• **Assignment**
In the records below, copy the line that contains "Task: Open the 工具 (Tools) menu" and each line after it, word for word, through the last.

Stored items
******************************
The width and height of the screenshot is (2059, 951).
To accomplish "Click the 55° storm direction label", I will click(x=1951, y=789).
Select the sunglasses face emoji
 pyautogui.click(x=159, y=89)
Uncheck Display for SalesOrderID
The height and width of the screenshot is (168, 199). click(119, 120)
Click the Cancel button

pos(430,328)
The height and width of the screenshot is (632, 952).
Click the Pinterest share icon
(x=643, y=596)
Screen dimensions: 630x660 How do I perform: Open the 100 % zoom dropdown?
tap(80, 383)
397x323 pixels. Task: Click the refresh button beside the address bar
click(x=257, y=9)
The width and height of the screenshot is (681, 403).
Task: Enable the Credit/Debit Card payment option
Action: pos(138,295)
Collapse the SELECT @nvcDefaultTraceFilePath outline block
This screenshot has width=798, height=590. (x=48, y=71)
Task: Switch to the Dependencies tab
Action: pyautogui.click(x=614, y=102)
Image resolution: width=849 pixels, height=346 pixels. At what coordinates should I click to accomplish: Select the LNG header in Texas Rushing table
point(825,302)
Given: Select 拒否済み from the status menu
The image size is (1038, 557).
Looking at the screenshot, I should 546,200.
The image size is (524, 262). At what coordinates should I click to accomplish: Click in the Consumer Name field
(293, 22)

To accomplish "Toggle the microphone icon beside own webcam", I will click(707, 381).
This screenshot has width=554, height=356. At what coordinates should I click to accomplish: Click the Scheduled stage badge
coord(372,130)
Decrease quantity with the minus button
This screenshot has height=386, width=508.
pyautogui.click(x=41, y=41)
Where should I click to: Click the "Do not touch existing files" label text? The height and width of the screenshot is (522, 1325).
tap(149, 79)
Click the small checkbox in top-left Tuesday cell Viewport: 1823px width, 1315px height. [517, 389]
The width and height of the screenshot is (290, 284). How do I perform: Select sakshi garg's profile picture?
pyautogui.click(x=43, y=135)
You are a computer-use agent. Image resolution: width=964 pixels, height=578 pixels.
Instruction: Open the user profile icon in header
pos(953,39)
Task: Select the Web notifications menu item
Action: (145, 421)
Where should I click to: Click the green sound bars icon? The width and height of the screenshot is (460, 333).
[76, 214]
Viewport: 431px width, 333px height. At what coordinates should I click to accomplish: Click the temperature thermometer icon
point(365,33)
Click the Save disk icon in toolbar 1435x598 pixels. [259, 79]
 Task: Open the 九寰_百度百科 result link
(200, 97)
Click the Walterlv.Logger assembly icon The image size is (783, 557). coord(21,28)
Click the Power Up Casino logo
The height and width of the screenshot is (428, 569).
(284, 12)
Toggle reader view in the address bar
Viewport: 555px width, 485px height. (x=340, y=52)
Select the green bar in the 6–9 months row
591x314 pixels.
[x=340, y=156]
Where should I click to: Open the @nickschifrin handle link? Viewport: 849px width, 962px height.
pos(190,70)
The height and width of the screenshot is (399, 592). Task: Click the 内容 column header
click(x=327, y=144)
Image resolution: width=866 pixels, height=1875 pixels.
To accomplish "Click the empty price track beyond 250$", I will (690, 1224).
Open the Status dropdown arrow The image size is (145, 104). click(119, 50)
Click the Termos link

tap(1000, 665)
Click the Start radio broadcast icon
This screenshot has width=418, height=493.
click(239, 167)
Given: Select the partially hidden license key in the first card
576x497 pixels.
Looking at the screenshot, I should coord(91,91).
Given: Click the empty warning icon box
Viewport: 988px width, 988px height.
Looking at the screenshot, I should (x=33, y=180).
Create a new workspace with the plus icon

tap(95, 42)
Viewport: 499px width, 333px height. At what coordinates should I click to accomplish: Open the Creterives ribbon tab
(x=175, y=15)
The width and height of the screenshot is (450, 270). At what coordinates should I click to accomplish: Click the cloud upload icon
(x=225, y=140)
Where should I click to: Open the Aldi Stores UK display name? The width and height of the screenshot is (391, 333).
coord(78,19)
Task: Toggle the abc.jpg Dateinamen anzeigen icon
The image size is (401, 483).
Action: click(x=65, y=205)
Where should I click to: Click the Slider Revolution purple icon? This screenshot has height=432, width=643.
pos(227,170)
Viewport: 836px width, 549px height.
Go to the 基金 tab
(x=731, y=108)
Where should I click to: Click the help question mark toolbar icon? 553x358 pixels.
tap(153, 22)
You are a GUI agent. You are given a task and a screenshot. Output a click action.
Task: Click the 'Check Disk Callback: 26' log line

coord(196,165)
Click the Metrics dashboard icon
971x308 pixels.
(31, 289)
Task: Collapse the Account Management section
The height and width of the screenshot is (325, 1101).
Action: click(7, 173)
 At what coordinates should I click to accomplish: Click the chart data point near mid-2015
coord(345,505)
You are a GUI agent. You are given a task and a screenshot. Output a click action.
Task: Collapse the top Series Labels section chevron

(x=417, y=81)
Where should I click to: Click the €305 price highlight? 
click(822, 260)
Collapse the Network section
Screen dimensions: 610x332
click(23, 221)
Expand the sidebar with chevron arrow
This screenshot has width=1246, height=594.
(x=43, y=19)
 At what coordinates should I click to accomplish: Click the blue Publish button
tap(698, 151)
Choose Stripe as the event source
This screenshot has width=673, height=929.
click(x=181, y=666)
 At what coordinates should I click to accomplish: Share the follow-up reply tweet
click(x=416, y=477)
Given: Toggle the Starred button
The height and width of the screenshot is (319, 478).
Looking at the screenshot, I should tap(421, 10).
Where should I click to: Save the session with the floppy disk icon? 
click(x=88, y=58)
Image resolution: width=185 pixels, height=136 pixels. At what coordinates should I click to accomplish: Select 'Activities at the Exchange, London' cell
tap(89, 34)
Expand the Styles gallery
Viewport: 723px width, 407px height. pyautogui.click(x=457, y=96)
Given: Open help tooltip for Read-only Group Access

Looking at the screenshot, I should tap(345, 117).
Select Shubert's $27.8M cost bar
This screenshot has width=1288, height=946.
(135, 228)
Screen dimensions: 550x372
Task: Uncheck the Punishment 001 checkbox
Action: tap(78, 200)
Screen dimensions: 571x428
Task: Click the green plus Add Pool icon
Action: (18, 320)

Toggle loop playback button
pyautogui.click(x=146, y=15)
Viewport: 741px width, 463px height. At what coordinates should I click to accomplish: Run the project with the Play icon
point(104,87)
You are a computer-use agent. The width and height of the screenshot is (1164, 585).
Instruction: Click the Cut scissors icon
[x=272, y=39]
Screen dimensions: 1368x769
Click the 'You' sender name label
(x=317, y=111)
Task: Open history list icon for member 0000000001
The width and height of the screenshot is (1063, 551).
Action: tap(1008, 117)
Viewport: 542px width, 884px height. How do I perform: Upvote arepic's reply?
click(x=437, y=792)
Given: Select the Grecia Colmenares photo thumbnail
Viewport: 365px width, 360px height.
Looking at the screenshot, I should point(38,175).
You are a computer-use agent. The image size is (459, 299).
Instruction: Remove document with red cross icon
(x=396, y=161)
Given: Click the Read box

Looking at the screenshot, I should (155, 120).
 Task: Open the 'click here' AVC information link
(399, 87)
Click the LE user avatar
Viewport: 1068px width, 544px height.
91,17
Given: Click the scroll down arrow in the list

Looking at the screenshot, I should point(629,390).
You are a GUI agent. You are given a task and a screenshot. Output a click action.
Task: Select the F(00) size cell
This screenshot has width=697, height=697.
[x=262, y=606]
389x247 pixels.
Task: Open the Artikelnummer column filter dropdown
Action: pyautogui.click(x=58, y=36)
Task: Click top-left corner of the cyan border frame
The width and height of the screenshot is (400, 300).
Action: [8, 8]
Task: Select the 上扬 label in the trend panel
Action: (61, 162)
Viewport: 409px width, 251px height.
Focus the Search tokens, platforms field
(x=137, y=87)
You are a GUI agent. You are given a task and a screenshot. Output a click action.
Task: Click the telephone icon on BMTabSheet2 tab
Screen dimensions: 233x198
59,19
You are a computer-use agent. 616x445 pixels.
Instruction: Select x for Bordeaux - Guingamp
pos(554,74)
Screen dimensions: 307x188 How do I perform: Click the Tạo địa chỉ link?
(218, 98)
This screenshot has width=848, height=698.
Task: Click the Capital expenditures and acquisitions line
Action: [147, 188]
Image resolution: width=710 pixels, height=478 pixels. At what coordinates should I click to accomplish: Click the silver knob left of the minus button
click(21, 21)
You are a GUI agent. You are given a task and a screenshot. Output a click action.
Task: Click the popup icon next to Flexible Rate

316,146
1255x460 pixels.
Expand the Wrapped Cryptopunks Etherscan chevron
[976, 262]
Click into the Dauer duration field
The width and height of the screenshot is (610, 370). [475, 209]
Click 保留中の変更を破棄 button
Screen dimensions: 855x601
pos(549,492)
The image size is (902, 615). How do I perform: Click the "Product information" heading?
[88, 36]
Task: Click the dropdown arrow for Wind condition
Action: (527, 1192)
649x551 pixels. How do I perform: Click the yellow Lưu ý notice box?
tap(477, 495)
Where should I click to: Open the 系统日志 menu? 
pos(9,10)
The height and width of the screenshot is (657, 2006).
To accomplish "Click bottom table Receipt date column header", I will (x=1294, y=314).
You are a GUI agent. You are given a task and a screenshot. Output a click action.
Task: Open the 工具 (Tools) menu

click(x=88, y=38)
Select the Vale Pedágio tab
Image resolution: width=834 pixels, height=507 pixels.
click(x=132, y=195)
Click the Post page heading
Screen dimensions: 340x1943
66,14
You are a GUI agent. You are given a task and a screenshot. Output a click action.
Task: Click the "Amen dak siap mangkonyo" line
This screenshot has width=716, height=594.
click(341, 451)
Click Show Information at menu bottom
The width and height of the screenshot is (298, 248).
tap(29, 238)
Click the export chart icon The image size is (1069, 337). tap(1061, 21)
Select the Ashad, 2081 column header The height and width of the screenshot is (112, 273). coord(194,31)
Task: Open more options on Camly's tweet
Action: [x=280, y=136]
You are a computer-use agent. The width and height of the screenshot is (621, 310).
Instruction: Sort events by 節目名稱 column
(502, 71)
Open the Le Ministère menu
******************************
• **Written answer**
Task: Open the 工具 (Tools) menu

click(x=88, y=38)
Select the Vale Pedágio tab
Image resolution: width=834 pixels, height=507 pixels.
click(x=132, y=195)
Click the Post page heading
Screen dimensions: 340x1943
66,14
You are a GUI agent. You are given a task and a screenshot. Output a click action.
Task: Click the "Amen dak siap mangkonyo" line
This screenshot has width=716, height=594.
click(341, 451)
Click Show Information at menu bottom
The width and height of the screenshot is (298, 248).
tap(29, 238)
Click the export chart icon The image size is (1069, 337). tap(1061, 21)
Select the Ashad, 2081 column header The height and width of the screenshot is (112, 273). coord(194,31)
Task: Open more options on Camly's tweet
Action: [x=280, y=136]
You are a computer-use agent. The width and height of the screenshot is (621, 310).
Instruction: Sort events by 節目名稱 column
(502, 71)
Open the Le Ministère menu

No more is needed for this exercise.